* _Task item_
Extend the blog post below on Samsung's Tizen strategy, picking up after its final sentence. The listing that follows the post is not part of it.
====== Excerpt ======
Showing posts with label LG. Show all posts
Showing posts with label LG. Show all posts

Tuesday, January 6, 2015

For once, LG may beat Samsung

Samsung has been touting the latest strategy for Tizen — this time as an integrated OS for its smart TVs. It’s earned dozens of news stories this month, all tied to its promotional efforts for this week’s CES show in Las Vegas.

Samsung has always been better at announcing and publicizing Tizen strategies than it has been at executing on them. It did not skimp on the grandiloquent predictions when its original incarnation (then called Bada) was announced in November 2009:

Samsung Launches Open Mobile Platform: Samsung bada – The Next Wave Of The Mobile Industry
November 10, 2009
Samsung Electronics Co. Ltd., a leading mobile phone provider, today announced the launch of its own open mobile platform, Samsung bada [bada] in December. This new addition to Samsung's mobile ecosystem enables developers to create applications for millions of new Samsung mobile phones, and consumers to enjoy a fun and diverse mobile experience.
====== Material provided ======
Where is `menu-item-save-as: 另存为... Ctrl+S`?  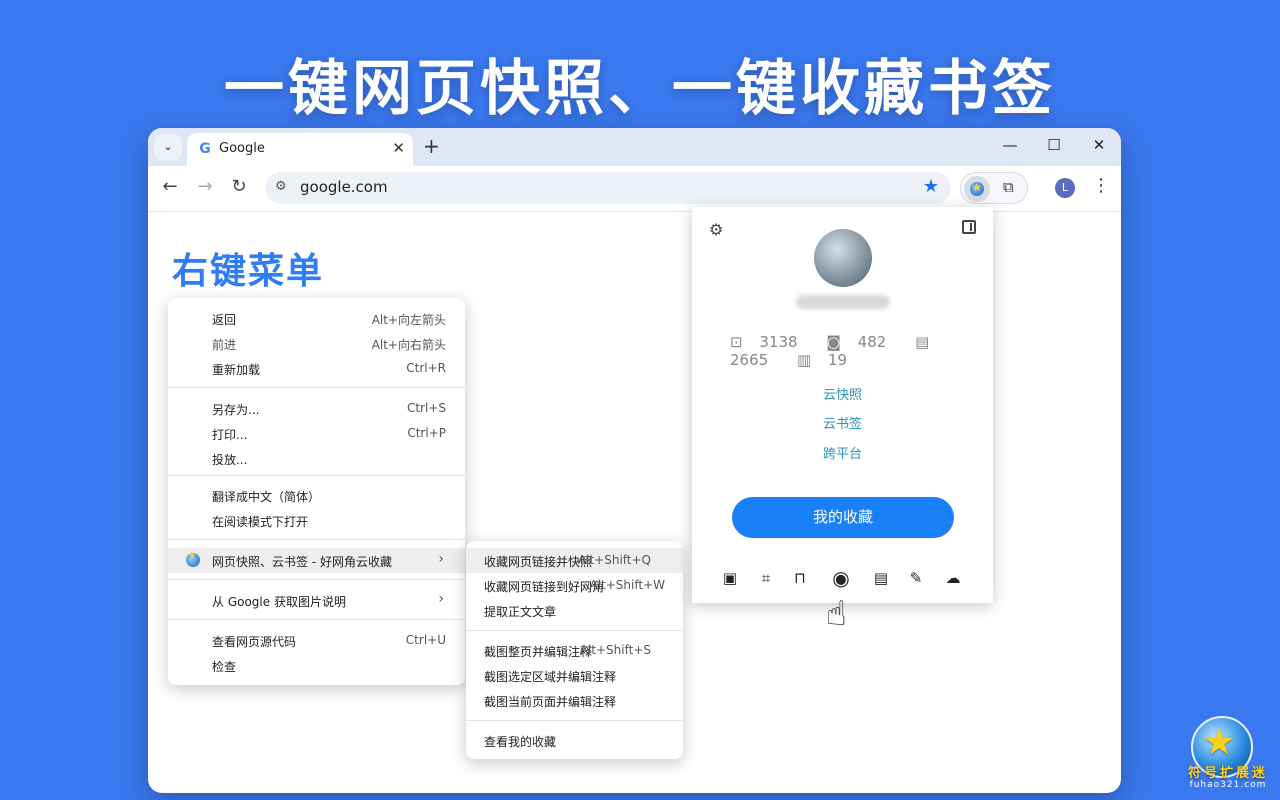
======
* _Final answer_
In order to build a rich smartphone experience accessible to a wider range of consumers across the world, Samsung brings bada, a new platform with a variety of mobile applications and content.

Based on Samsung's experience in developing previous proprietary platforms on Samsung mobile phones, Samsung can create the new platform and provide opportunities for developers. Samsung bada is also simple for developers to use, meaning it's one of the most developer-friendly environments available, particularly in the area of applications using Web services. Lastly, bada's ground-breaking User Interface (UI) can be transferred into a sophisticated and attractive UI design for developers.

Samsung will be able to expand the range of choices for mobile phone users to enjoy the smartphone experiences. By adopting Samsung bada, users will be able to easily enjoy various applications on their mobile.
Encouraged by Samsung, one analyst predicted that Tizen would make up “half of its portfolio by 2012.”

Instead, (according GSM Arena) only 11 bada models ever shipped — out of more than 3200 models during the past 5 yearsbefore bada was discontinued in favor of Tizen — a merger of bada and the Intel- and Nokia-flavored mobile Linuxes (among others).

Samsung announced its first Tizen phone — the Samsung Z  — June of 2014. A defeatured version of the Galaxy S5, it debuted not in Korea — or North America or Europe — but in Russia, suggesting the company did not think it could compete head to head with the latest Android and iOS phones. In fact, it was even ready for a third world BRIC country: the release was cancelled due to a lack of applications.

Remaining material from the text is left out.